In the last year other major companies like Target, LinkedIn, eBay and Neiman Marcus have also been hacked. These incidents have a major impact on a company’s bottom line. Not only in the form of costs associated with of attempting to avoid or settling related law suits, but also the loss of consumer confidence and the tarnishing of their reputation.
The fact is, data breaches continue to be on the rise with the Identity Theft Resource Center reporting 395 data breaches in the U.S. this year which have been reported to regulators or covered by media outlets, a 21 percent increase over the same period last year.
But if data breaches cannot be avoided by large internet savvy companies like Target and eBay, what are the options for small to medium business owners who are dedicated to protecting their customers personal data? Computer data security expert Chris Finegan of Baltimore area MSP FullScope IT has a special empathy for the small to medium sized business owner. “When you’re running a business, your attention is pulled in a thousand different directions, but we’ve seen increasing interest in proactive security audits and now offer a package of security and network evaluations for business owners who want a ‘second opinion’ to bolster their confidence and the confidence of their customers.”

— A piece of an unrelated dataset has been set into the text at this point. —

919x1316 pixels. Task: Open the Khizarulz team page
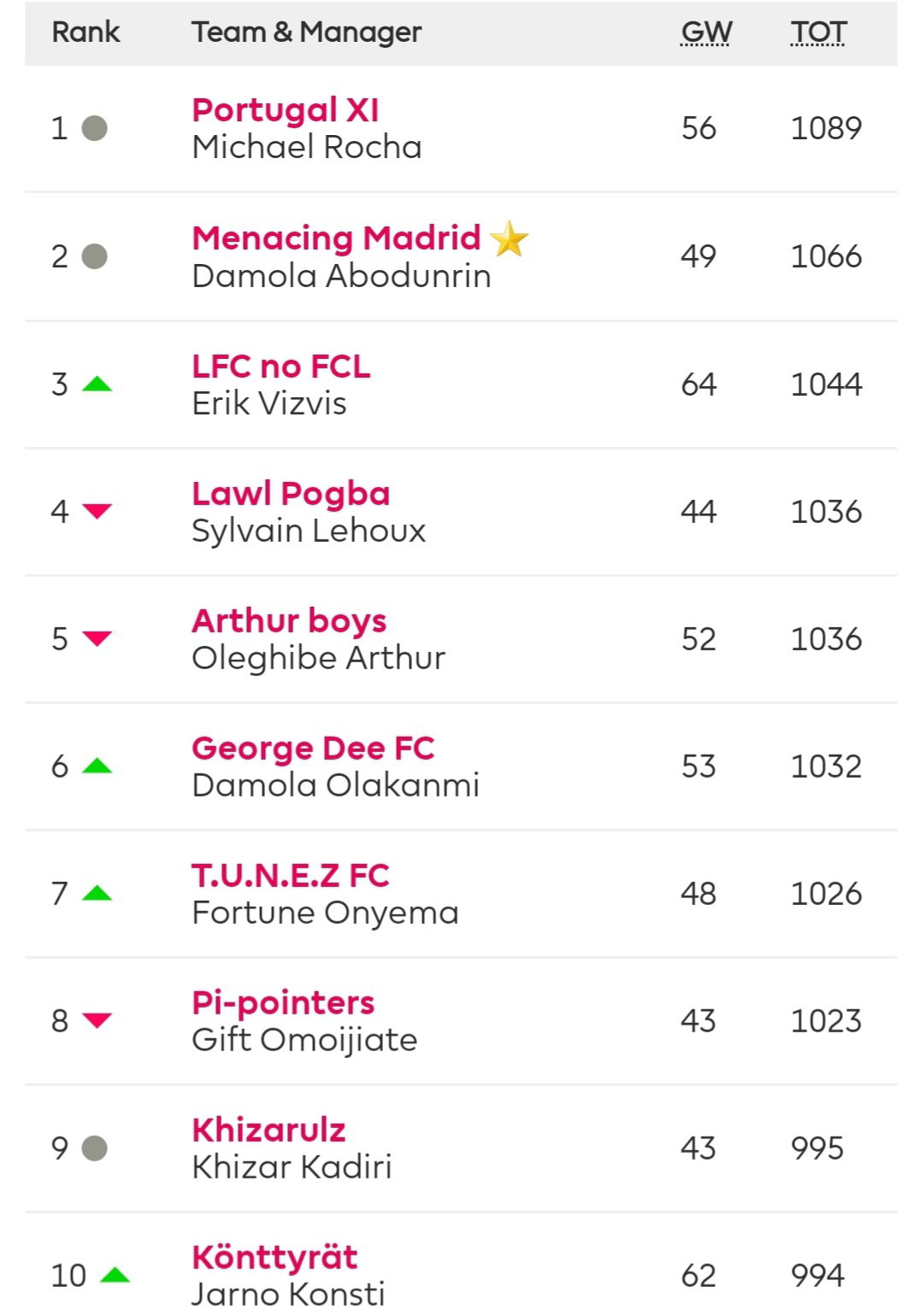(269, 1130)
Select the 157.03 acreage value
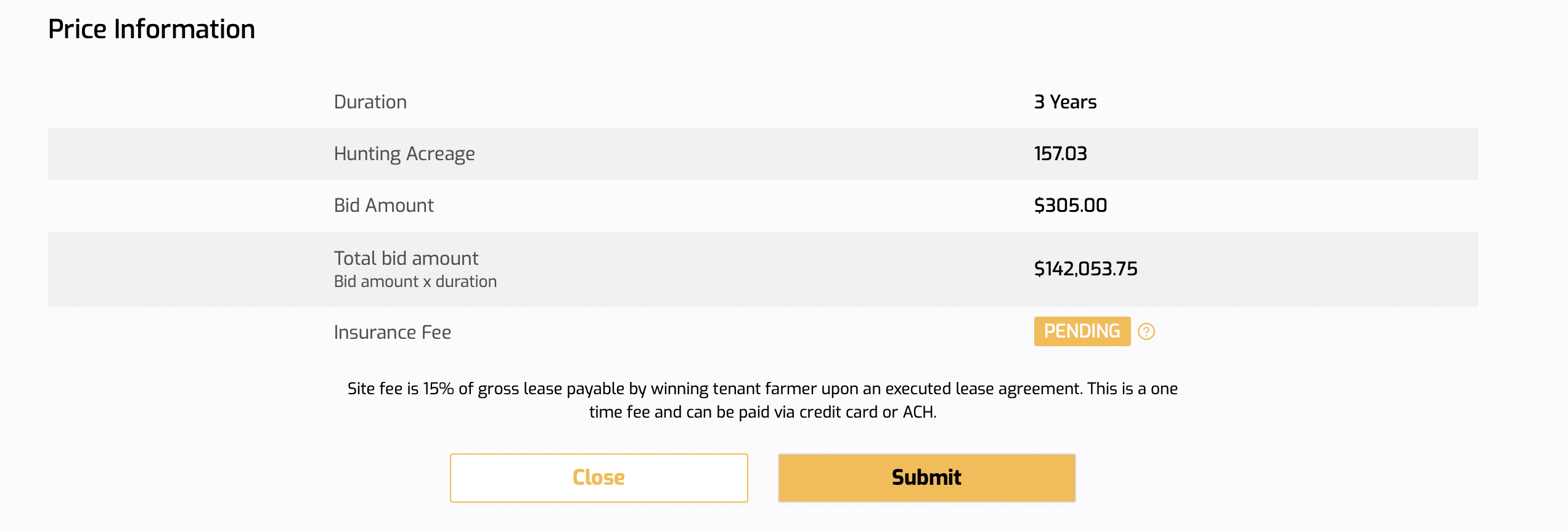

He explains, “A big part of our role during our security audit is customer education. IT management and security isn’t simple. Doing it well requires adopting a holistic view of the business and making sure that employees understand how to participate in security without leaving them hamstrung with burdensome practices.” He adds, “We work with clients to take ownership of their assets and processes as a trusted partner. That includes things like ensuring computers and storage media are secured (and encrypted if necessary), files and email are protected during employee transitions, and sensitive data is thoroughly wiped or destroyed when old computers are replaced.”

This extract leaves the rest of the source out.